I have seen others disect reports and peal out parts they like, but have not seen anyone refute that we have gathered useful information.
[/quote]
I posted this in another thread, but per a Bush Whitehouse briefing, it was stated that the LA plot was busted before KSM was even apprehended.
Here is the link to the briefing again: Press Briefing on the West Coast Terrorist Plot by Frances Fragos Townsend, Assistant to the President for Homeland Security and Counterterrorism
So, yes, the CIA lied.
As another dispute of how useful the information collected was, here is a list of the 10 pieces of intel gathered from Abu Zubaydah by torture, as reported by the 9/11 Commission: http://emptywheel.firedoglake.com/2009/04/22/abu-zubaydah-waterboarded-83-times-for-10-pieces-of-intelligence/
And finally after 17 hours in a coffin, Ibn al-Shaykh al-Libi, gave the golden ticket to the CIA by telling the there was a link between Al Qaeda and Iraq.
[i]The emir of the Khaldan training camp in Afghanistan, al-Libi was one of hundreds of prisoners seized by Pakistani forces in December 2001, crossing from Afghanistan into Pakistan.
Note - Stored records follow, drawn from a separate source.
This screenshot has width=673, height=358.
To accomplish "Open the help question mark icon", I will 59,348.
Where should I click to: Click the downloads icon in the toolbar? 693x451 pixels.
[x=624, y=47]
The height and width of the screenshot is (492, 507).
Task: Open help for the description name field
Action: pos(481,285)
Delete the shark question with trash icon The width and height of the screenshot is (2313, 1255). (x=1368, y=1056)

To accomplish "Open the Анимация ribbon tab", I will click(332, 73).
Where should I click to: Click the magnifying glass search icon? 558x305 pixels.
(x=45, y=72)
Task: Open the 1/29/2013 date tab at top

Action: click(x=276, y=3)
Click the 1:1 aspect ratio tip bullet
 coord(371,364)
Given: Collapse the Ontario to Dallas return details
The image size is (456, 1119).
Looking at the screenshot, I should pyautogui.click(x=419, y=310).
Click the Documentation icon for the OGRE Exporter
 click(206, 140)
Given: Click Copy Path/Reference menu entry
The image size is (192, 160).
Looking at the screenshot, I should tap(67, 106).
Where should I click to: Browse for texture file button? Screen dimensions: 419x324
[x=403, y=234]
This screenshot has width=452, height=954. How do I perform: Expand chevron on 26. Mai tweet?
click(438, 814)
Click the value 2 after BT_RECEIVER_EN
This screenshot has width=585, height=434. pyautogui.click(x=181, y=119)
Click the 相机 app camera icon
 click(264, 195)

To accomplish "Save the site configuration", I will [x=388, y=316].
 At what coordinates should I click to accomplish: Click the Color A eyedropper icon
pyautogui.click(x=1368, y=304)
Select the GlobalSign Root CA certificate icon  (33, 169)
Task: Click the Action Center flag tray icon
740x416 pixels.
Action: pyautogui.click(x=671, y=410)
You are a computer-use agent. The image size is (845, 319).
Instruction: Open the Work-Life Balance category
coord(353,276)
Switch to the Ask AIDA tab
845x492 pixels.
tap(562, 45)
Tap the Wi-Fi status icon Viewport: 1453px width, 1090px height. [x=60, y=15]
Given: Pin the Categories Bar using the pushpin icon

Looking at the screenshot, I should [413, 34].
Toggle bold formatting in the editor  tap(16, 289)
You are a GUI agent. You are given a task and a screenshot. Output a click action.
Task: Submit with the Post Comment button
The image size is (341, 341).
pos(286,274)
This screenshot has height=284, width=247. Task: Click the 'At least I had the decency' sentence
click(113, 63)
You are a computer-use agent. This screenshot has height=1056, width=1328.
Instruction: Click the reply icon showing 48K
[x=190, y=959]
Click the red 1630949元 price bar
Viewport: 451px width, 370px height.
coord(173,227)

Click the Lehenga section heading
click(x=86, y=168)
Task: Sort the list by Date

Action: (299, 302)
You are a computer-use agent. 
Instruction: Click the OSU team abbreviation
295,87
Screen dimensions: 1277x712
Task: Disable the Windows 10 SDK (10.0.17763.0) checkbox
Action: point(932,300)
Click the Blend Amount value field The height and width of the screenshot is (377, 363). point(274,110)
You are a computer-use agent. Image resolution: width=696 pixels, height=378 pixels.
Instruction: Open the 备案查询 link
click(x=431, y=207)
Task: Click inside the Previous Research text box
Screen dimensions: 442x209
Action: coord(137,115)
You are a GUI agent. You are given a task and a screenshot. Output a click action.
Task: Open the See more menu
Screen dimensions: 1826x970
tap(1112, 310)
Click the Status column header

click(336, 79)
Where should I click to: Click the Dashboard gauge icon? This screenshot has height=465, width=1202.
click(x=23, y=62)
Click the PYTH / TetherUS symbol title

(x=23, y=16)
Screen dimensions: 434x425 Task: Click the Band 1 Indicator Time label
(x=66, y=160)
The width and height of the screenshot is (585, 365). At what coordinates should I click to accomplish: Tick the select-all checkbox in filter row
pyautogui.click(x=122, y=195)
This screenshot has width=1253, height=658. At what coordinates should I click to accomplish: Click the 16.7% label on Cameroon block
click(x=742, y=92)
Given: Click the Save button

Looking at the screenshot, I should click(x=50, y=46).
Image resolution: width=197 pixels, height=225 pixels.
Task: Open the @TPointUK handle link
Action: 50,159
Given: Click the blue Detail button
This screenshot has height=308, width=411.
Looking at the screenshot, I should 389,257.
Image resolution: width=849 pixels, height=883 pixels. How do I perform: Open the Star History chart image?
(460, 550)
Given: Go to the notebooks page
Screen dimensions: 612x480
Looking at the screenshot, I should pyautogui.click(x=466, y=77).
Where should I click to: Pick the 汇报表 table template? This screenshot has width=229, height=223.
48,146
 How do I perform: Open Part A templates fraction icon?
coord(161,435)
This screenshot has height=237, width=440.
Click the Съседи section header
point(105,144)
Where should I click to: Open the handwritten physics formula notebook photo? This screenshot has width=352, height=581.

Most of these men ended up in Guantanamo after being handed over (or sold) to US forces by their Pakistani allies, but al-Libi was, notoriously, rendered to Egypt by the CIA to be tortured on behalf of the US government.
In Egypt, he came up with the false allegation about connections between al-Qaeda and Saddam Hussein that was used by President Bush in a speech in Cincinnati on October 7, 2002, just days before Congress voted on a resolution authorizing the President to go to war against Iraq, in which, referring to the supposed threat posed by Saddam Hussein’s regime, Bush said, “We’ve learned that Iraq has trained al-Qaeda members in bomb making and poisons and deadly gases.”
Four months later, on February 5, 2003, Secretary of State Colin Powell made the same claim in his notorious speech to the UN Security Council, in an attempt to drum up support for the invasion. “I can trace the story of a senior terrorist operative telling how Iraq provided training in these [chemical and biological] weapons to al-Qaeda,” Powell said, adding, “Fortunately, this operative is now detained, and he has told his story.” As a Newsweek report in 2007 explained, Powell did not identify al-Libi by name, but CIA officials - and a Senate Intelligence Committee report - later confirmed that he was referring to al-Libi.
Al-Libi recanted his story in February 2004, when he was returned to the CIA’s custody, and explained, as Newsweek described it, that he told his debriefers that “he initially told his interrogators that he ‘knew nothing’ about ties between Baghdad and Osama bin Laden and he ‘had difficulty even coming up with a story’ about a relationship between the two.” The Newsweek report explained that “his answers displeased his interrogators” who then apparently subjected him to the mock burial. As al-Libi recounted, he was stuffed into a box less than 20 inches high. When the box was opened 17 hours later, al-Libi said he was given one final opportunity to “tell the truth.” He was knocked to the floor and “punched for 15 minutes.” It was only then that, al-Libi said, he made up the story about Iraqi weapons training."[/i]
It is very possible that torture gave the administration the final ingredient of the lie pie, and put us in a war we should have avoided.